* [Work instructions]
Copy the data exactly as it appears, and do not include any pictures.

* [Data extract]
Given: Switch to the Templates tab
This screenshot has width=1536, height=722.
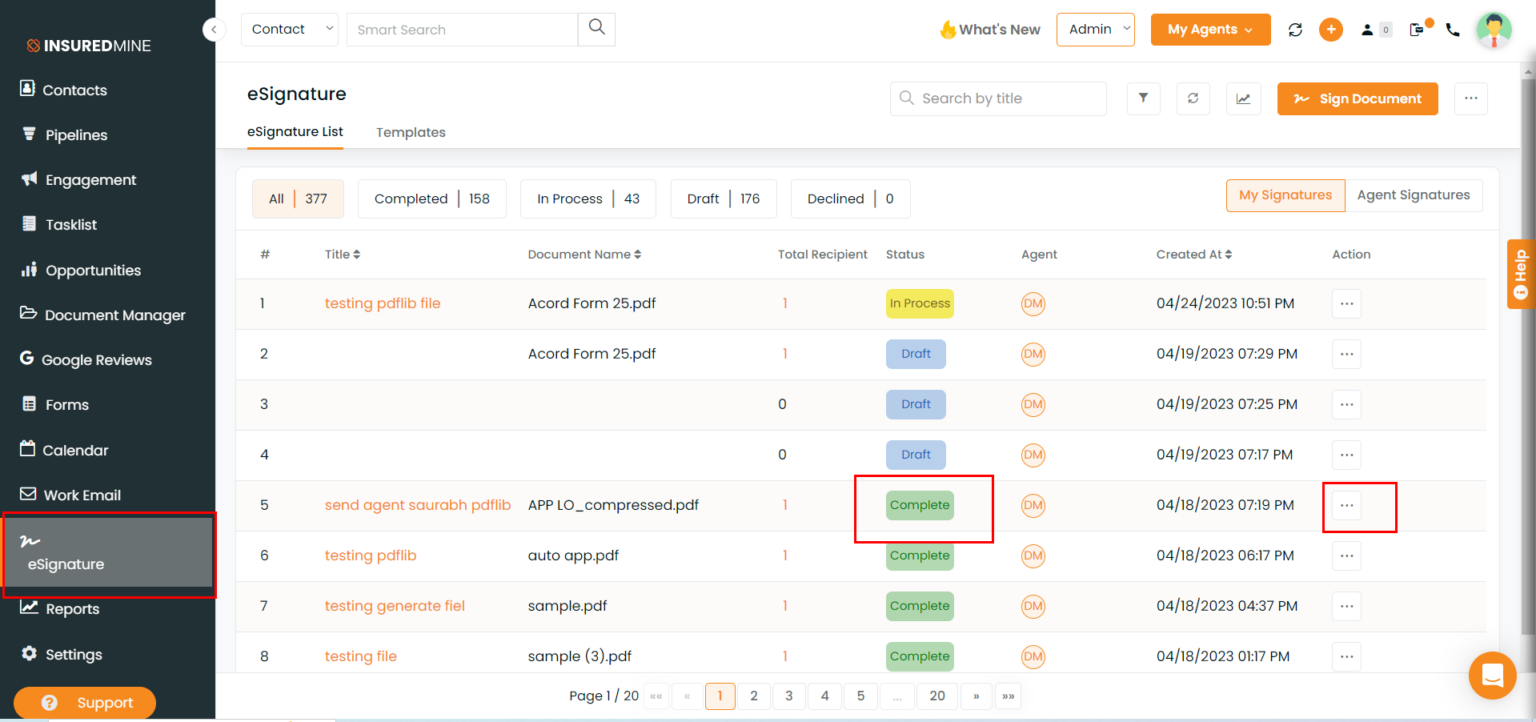Looking at the screenshot, I should pos(410,132).
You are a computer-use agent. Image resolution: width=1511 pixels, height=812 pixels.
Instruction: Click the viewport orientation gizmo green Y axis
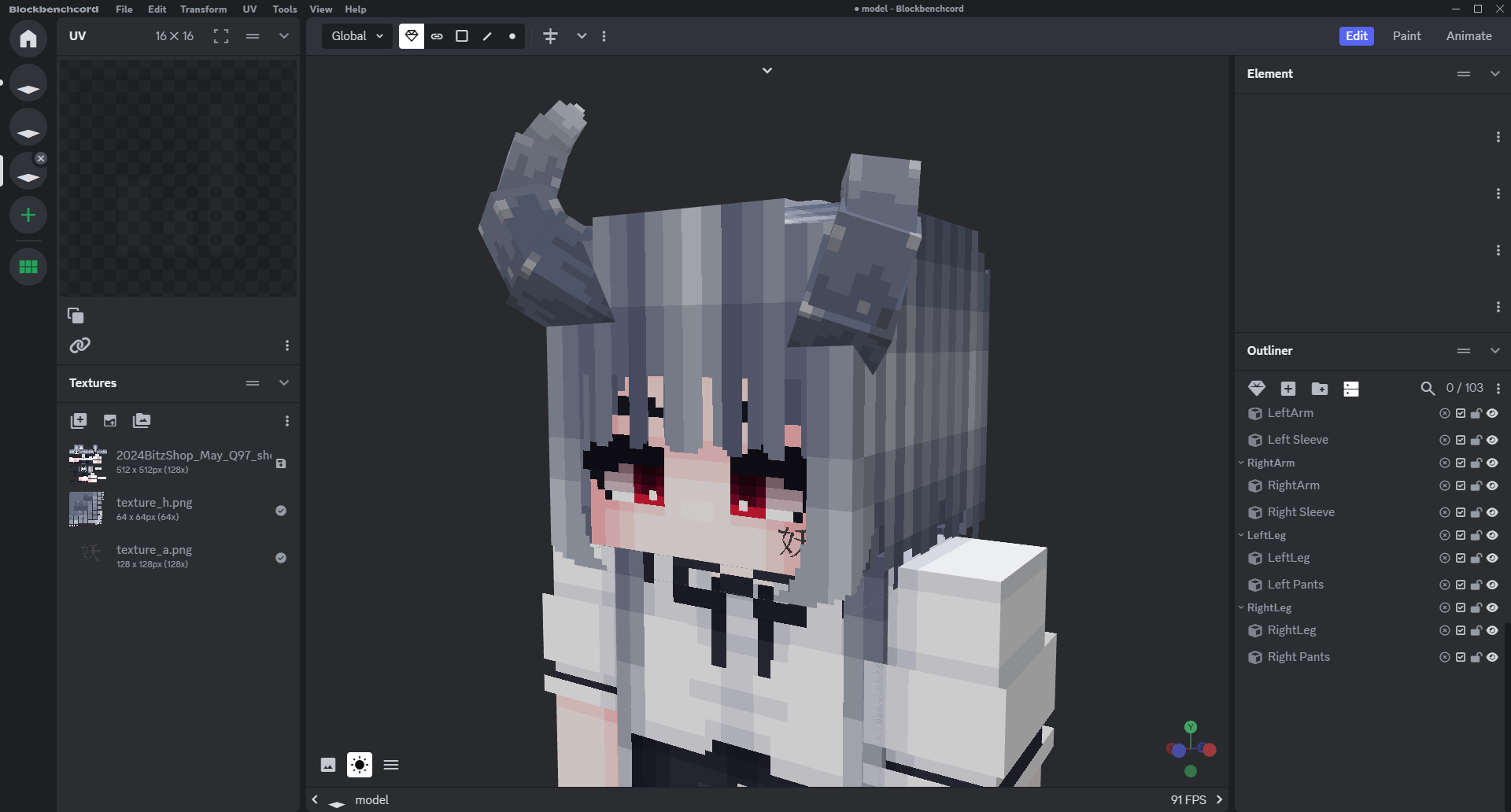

* [The answer]
Given: Switch to the Templates tab
This screenshot has width=1536, height=722.
Looking at the screenshot, I should pos(410,132).
You are a computer-use agent. Image resolution: width=1511 pixels, height=812 pixels.
Instruction: Click the viewport orientation gizmo green Y axis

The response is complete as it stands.